>> begin Material provided
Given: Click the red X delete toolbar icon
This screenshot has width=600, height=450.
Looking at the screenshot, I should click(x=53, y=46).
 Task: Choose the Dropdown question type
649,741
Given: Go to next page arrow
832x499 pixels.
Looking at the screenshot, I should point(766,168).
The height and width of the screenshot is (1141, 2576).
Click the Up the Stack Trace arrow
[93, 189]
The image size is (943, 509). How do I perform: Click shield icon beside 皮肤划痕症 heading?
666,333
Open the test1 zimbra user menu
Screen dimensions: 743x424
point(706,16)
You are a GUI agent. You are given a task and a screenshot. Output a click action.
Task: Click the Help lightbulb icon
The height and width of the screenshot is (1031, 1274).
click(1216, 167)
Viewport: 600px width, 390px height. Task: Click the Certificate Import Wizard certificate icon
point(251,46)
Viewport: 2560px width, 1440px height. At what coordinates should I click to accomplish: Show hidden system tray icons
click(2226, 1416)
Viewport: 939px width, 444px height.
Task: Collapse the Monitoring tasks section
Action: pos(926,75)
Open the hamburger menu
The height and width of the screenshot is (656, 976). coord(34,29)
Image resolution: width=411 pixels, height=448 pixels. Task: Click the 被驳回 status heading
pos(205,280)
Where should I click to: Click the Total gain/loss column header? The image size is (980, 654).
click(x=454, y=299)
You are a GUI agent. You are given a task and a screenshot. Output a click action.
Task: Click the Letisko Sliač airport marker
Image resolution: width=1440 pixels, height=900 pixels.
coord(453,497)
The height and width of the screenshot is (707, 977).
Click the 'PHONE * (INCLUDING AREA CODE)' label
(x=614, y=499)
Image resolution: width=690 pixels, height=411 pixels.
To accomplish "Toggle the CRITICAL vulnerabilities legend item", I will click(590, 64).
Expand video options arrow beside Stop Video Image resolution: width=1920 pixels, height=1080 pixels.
>> end Material provided
### [Task to complete]
Render every line of the entries above as a numbered list, omitting any blank lines.

### [The answer]
1. Given: Click the red X delete toolbar icon
2. This screenshot has width=600, height=450.
3. Looking at the screenshot, I should click(x=53, y=46).
4.  Task: Choose the Dropdown question type
5. 649,741
6. Given: Go to next page arrow
7. 832x499 pixels.
8. Looking at the screenshot, I should point(766,168).
9. The height and width of the screenshot is (1141, 2576).
10. Click the Up the Stack Trace arrow
11. [93, 189]
12. The image size is (943, 509). How do I perform: Click shield icon beside 皮肤划痕症 heading?
13. 666,333
14. Open the test1 zimbra user menu
15. Screen dimensions: 743x424
16. point(706,16)
17. You are a GUI agent. You are given a task and a screenshot. Output a click action.
18. Task: Click the Help lightbulb icon
19. The height and width of the screenshot is (1031, 1274).
20. click(1216, 167)
21. Viewport: 600px width, 390px height. Task: Click the Certificate Import Wizard certificate icon
22. point(251,46)
23. Viewport: 2560px width, 1440px height. At what coordinates should I click to accomplish: Show hidden system tray icons
24. click(2226, 1416)
25. Viewport: 939px width, 444px height.
26. Task: Collapse the Monitoring tasks section
27. Action: pos(926,75)
28. Open the hamburger menu
29. The height and width of the screenshot is (656, 976). coord(34,29)
30. Image resolution: width=411 pixels, height=448 pixels. Task: Click the 被驳回 status heading
31. pos(205,280)
32. Where should I click to: Click the Total gain/loss column header? The image size is (980, 654).
33. click(x=454, y=299)
34. You are a GUI agent. You are given a task and a screenshot. Output a click action.
35. Task: Click the Letisko Sliač airport marker
36. Image resolution: width=1440 pixels, height=900 pixels.
37. coord(453,497)
38. The height and width of the screenshot is (707, 977).
39. Click the 'PHONE * (INCLUDING AREA CODE)' label
40. (x=614, y=499)
41. Image resolution: width=690 pixels, height=411 pixels.
42. To accomplish "Toggle the CRITICAL vulnerabilities legend item", I will click(590, 64).
43. Expand video options arrow beside Stop Video Image resolution: width=1920 pixels, height=1080 pixels.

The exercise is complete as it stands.